Dalneigh (/dælˈneɪ/; Dail an Eich) is an area in the city of Inverness in Scotland. Located in the west of the city, it lies between the River Ness and the Caledonian Canal. The name is derived from the Gaelic word Dail an Eich, meaning 'Field of the horse'. As hinted by the name, it was originally a farm, but following the end of the Second World War, it was turned into a residential area to provide housing for the expected increase in demand. Over the following fifty years, successive waves of development saw Dalneigh transformed from farmland into home for thousands of people.

In 1937, Inverness High School was opened in the east of Dalneigh and is still the main secondary school for the area's children; the school roll has declined from over one thousand in the 1950s to just under half that today.

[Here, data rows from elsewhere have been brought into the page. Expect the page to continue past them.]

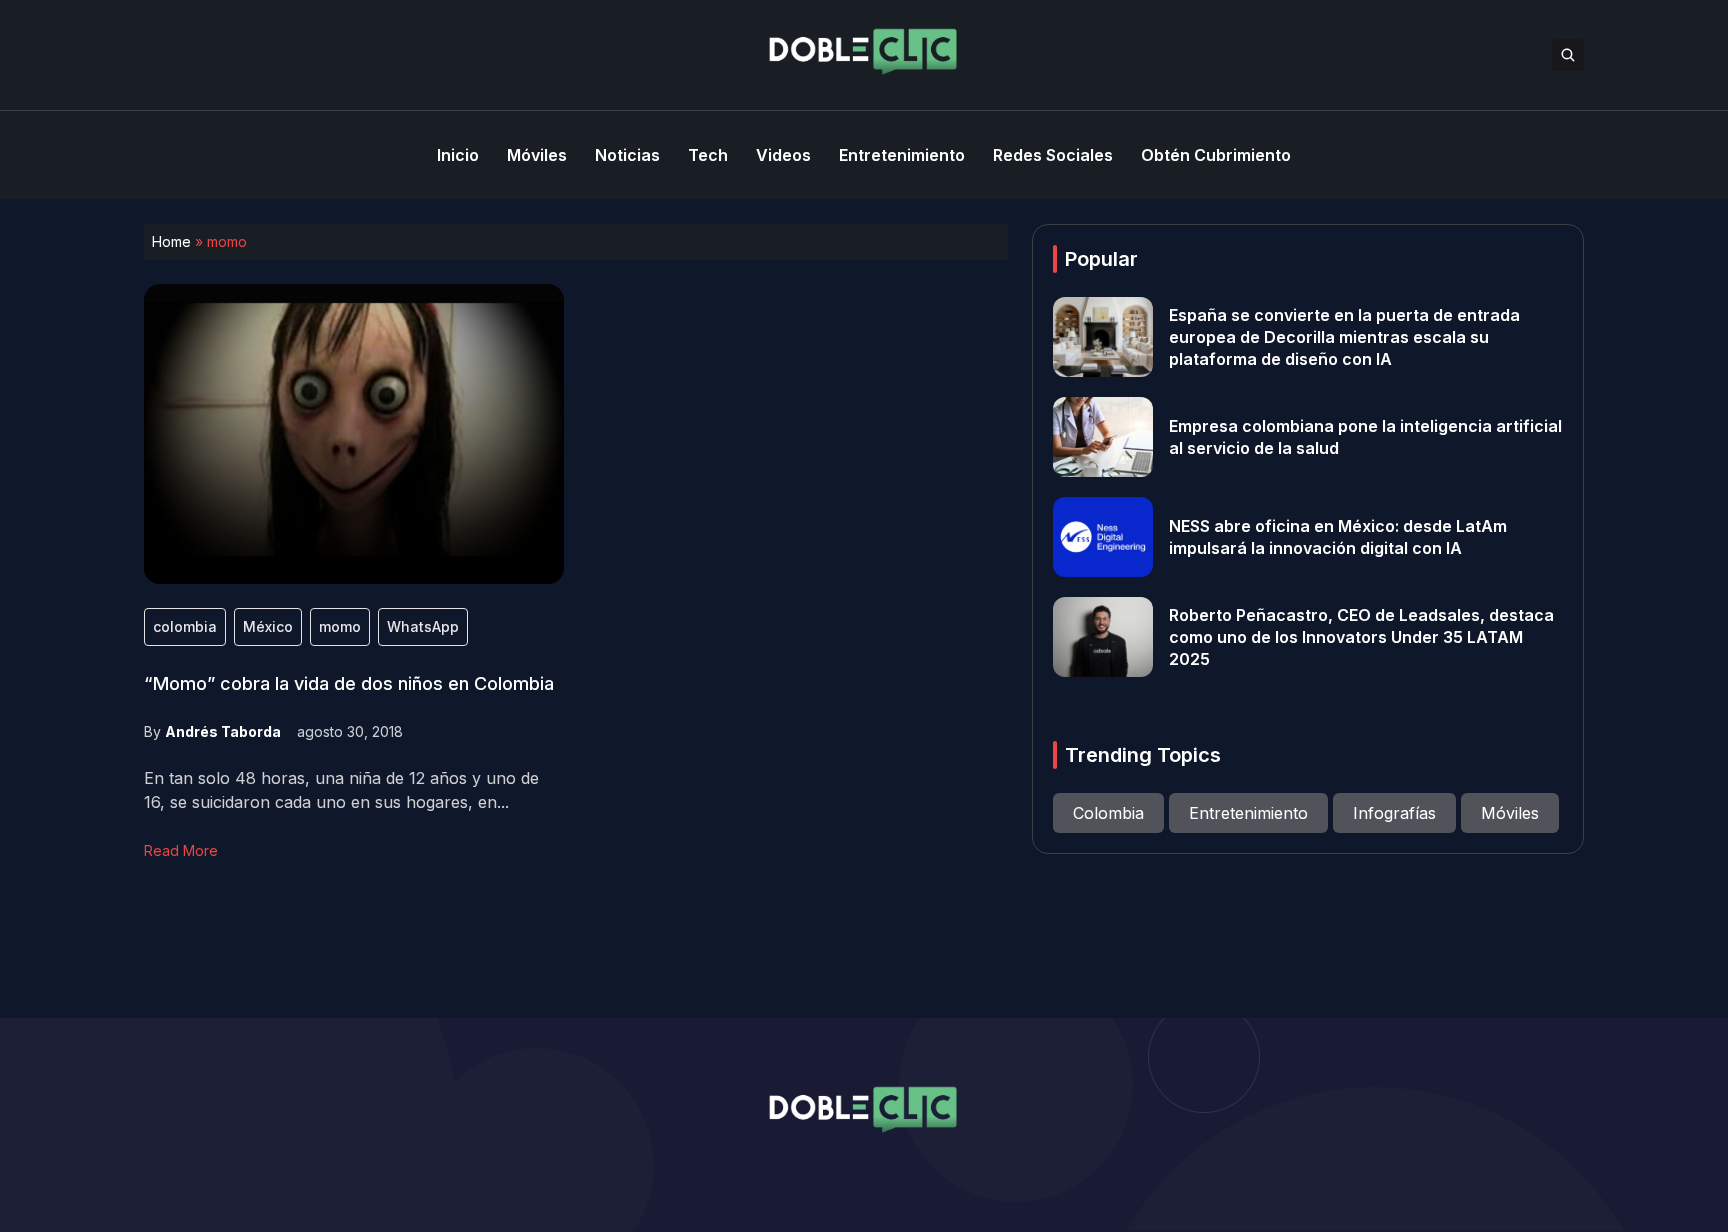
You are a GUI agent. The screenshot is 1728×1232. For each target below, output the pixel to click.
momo (340, 626)
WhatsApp (423, 626)
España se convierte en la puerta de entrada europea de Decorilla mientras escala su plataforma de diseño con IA (1344, 337)
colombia (185, 626)
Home (171, 241)
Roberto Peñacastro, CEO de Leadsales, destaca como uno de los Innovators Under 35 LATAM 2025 (1361, 637)
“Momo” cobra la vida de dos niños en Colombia (349, 683)
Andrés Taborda (223, 731)
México (268, 626)
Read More (181, 850)
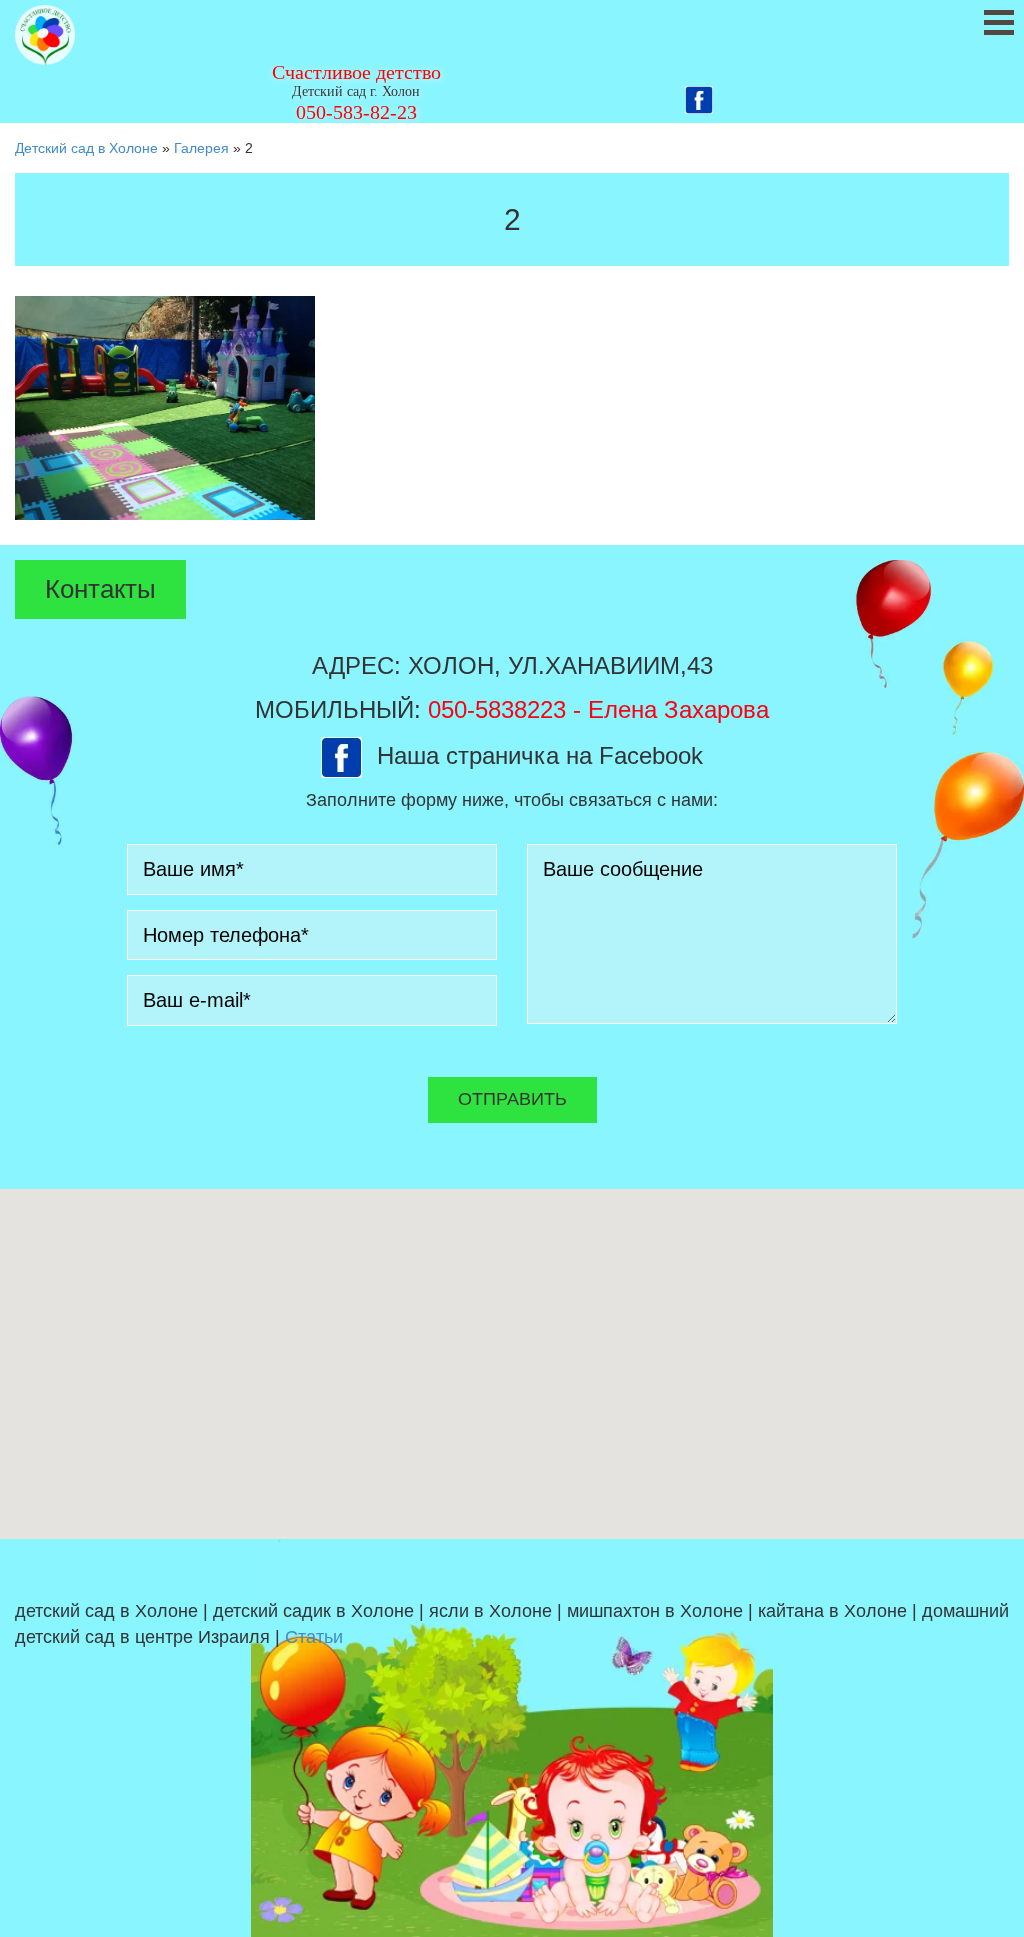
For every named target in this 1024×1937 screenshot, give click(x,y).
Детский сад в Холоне (86, 148)
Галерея (201, 148)
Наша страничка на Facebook (540, 755)
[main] (512, 351)
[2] (165, 407)
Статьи (314, 1637)
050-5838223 (497, 709)
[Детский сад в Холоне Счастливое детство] (45, 35)
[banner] (512, 61)
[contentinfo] (512, 1737)
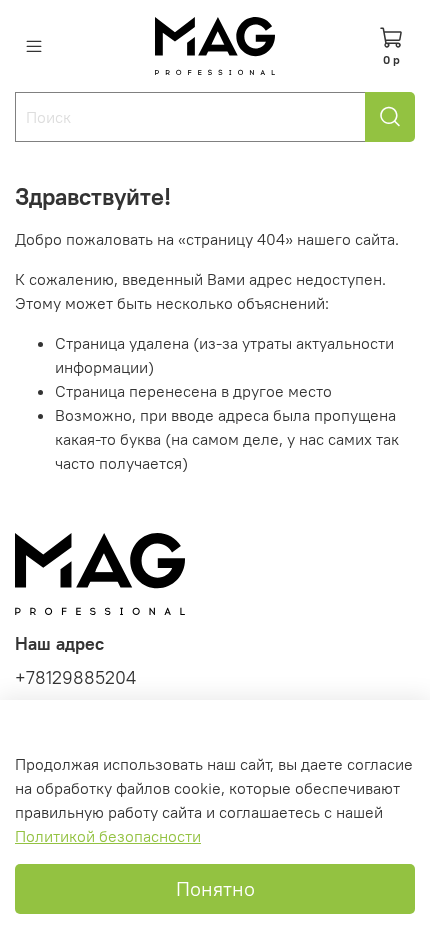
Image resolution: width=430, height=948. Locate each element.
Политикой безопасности (108, 836)
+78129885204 (75, 678)
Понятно (215, 888)
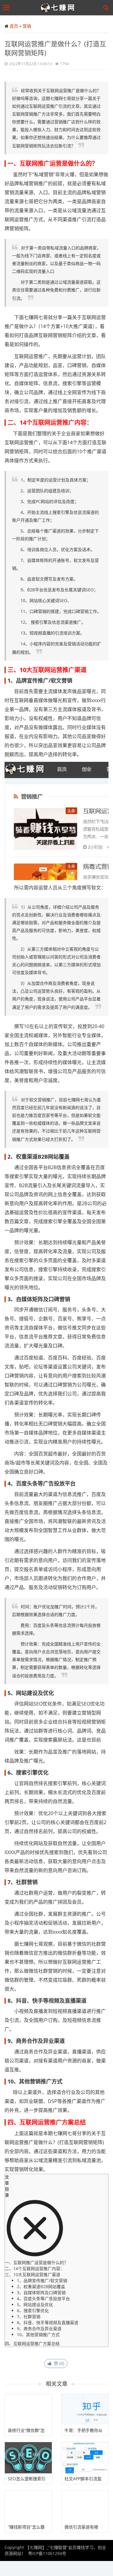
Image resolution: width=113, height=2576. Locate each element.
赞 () (58, 2363)
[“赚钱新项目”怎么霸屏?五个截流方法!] (28, 2506)
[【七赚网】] (58, 7)
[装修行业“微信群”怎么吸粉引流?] (28, 2409)
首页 (14, 26)
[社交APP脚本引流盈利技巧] (84, 2457)
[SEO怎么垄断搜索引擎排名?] (28, 2457)
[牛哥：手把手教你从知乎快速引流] (84, 2409)
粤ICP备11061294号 (47, 2553)
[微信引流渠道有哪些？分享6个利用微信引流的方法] (84, 2506)
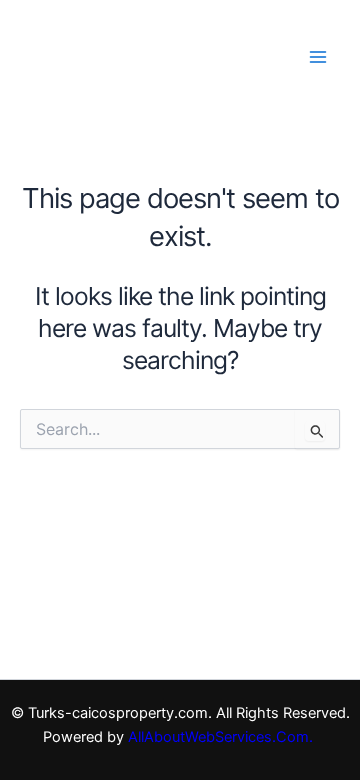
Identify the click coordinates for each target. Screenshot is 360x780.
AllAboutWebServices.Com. (222, 737)
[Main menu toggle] (317, 56)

Dalneigh Primary School is one of Inverness High's feeder primaries and is situated in central Dalneigh.

Prior to their merger with Inverness Thistle F.C. in 1994, Caledonian F.C. played at Telford Street Park in the north of Dalneigh, and drew a lot of their support from the area.

Politically, Dalneigh is part of the Highland Council ward of Inverness Central. For elections to the Scottish Parliament, Dalneigh is part of the Inverness and Nairn constituency, and is part of the Inverness, Nairn, Badenoch and Strathspey constituency for elections to the UK Parliament.